Thomas McInerney - EVP and CFO
Thank you.
Operator
Your next question comes from the line of Jeetil Patel of Deutsche Bank.
Jeetil Patel - Analyst
Hey guys, a couple of questions.
First of all, for Greg, obviously you've come in and kind of looked at the business, not just from the Match and personal standpoint but broadly.
I guess maybe some thoughts about where you're spending incremental time as you look at 2011 in terms of growth potential opportunity, improving upon the business operations and the opportunity set.
Second, can you talk about Match and how it stacks up in the world of social media?
Is that an issue since we've heard from some investors that, that's been a bit of a concern of theirs?
Just maybe elaborate on how you fit into the broader framework of social media and Facebook, then a quick housekeeping question.
Greg Blatt - EVP
I look at the business -- obviously the personals business and the search business are the two big engines driving earnings right now.

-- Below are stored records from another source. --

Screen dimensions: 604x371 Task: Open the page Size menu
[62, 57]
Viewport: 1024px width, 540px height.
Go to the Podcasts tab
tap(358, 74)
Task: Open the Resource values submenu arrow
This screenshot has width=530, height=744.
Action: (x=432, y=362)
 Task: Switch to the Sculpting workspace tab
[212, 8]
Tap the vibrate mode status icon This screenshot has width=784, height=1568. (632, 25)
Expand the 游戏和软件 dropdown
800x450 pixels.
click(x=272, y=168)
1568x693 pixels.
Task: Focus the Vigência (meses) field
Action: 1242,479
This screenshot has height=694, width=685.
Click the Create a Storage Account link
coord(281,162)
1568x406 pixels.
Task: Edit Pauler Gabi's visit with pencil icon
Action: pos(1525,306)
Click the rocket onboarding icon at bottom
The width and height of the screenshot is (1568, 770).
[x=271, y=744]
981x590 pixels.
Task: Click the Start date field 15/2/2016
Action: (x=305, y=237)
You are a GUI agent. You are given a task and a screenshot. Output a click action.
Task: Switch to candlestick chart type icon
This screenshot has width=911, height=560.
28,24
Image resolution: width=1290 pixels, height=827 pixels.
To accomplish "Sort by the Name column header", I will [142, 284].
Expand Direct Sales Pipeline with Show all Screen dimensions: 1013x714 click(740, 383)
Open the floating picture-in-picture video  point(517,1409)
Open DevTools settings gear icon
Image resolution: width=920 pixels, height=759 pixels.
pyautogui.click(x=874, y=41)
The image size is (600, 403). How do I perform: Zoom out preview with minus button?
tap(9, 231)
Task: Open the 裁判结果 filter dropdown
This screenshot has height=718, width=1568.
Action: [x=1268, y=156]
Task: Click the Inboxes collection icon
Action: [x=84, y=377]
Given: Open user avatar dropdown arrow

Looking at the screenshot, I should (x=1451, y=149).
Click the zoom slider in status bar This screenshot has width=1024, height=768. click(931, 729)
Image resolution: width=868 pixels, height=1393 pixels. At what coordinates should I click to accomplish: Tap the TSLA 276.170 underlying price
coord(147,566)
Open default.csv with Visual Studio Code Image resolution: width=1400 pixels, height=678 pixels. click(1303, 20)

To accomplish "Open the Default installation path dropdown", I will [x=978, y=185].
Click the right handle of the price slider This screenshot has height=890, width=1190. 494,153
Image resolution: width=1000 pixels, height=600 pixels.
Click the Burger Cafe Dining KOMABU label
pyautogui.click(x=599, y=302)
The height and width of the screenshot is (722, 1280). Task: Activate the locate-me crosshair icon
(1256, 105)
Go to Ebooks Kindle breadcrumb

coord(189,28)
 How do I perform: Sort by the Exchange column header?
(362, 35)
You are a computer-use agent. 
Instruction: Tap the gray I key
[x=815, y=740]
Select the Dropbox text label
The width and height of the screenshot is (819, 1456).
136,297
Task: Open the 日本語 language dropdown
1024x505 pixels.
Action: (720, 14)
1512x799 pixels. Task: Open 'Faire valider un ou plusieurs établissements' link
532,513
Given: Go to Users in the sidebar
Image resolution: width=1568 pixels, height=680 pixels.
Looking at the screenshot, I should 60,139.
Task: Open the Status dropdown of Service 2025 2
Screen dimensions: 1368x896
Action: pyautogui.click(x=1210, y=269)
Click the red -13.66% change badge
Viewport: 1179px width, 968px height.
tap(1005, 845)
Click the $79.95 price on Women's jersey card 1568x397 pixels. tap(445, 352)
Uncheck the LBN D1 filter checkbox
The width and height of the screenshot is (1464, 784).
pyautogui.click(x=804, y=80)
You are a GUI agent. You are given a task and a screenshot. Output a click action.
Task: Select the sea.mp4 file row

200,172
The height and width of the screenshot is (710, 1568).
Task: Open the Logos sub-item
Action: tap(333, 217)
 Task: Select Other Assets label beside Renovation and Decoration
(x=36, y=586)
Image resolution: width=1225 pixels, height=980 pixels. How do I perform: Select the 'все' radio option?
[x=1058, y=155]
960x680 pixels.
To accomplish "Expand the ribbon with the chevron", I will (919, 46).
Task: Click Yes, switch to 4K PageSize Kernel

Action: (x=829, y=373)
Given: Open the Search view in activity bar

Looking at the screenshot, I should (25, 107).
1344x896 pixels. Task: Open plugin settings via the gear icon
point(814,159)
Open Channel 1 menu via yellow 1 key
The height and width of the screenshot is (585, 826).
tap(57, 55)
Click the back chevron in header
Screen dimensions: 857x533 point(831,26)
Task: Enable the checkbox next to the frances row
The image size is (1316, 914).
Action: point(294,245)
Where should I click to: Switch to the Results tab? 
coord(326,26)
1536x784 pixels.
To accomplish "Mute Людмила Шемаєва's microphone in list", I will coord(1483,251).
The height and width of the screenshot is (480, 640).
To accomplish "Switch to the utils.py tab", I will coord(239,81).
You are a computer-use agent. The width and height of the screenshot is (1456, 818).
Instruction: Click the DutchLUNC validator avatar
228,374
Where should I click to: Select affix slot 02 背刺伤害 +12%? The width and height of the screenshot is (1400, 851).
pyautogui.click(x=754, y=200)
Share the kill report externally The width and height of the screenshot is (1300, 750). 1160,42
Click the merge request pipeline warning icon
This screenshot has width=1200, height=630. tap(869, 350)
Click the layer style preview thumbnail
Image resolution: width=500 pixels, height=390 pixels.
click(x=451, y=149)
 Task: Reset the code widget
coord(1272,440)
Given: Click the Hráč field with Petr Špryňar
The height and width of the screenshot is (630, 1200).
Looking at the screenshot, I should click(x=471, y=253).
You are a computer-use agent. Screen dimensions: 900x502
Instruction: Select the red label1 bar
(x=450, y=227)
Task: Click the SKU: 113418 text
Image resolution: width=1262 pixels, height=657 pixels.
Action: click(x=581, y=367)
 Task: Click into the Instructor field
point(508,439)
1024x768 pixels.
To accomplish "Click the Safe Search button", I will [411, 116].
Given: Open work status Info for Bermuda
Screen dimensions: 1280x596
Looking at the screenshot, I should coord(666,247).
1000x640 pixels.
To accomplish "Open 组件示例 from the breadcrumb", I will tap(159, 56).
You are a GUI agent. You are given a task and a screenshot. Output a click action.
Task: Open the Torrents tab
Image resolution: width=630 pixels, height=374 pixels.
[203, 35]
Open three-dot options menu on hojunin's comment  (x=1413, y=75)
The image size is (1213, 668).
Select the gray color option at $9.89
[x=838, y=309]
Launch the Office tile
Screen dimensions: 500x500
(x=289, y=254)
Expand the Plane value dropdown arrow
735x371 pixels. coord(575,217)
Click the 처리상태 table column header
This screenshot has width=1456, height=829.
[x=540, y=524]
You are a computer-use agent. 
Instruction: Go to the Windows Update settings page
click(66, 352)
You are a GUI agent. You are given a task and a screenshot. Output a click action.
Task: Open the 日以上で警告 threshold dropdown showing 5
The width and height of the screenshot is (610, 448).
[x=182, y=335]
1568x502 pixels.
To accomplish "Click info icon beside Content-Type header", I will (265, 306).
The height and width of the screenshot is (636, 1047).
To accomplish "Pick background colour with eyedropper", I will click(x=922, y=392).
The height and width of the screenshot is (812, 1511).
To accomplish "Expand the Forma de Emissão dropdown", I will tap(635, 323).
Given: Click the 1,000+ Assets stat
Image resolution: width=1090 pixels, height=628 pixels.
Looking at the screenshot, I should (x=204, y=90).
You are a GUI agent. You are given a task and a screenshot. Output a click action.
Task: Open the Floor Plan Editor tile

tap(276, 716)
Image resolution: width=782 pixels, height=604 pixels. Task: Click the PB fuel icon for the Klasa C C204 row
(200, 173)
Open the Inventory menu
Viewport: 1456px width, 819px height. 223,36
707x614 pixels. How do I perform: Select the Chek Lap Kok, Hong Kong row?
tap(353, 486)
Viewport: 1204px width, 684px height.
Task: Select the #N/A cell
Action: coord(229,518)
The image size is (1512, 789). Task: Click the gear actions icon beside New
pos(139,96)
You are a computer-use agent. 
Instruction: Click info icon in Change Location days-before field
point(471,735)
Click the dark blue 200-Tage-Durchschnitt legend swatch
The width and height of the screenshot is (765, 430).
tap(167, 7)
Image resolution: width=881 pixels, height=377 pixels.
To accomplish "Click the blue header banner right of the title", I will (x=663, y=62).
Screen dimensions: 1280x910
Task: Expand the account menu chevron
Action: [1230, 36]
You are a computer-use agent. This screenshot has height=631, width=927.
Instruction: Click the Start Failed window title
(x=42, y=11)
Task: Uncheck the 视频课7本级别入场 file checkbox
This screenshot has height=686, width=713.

And my big objective there is to not get in the way of current momentum but to make sure that we're pulling all the levers necessary to sustain that momentum long term, and we've got good management there, and I'm working with them, but I would say no revolution happening there.
I think we then have what I'd call a number of -- what I call sort of unvalued options within IAC.
Citygrid being one of them, Vimeo being one of them, ServiceMagic to some extent, being one of them.
Businesses that aren't significant contributors at the moment, but that I think have the potential to be major asset value contributors down the road.
I think there -- what we're trying to do is work with management, assess the opportunity, assess the right levels of investment and make sure that we're playing big enough.
And that's very much in play.
I think broader, what I would like to see is -- I was at Match for two years.
We sort of pursued a strategy which was I sort of call it my Scrabble strategy, which is you build off the board.
And we had Match, we saw opportunity that was adjacent to it.
We didn't make big sideways leaps, but we, through a series of relatively small but smart value creating acquisitions we were able to build and create value in a way that others wouldn't have been able to do.
I think one of the things I'm focused on is trying to align management and our structures and organizations to be looking at those things as well as driving their near term results.
So I think that's really my primary focus at the moment.
In terms of Match and social media, I mean, there's a lot of talk right now about some of these apps out there, and I won't mention any of them by name, but you have to be very careful of the numbers that you see.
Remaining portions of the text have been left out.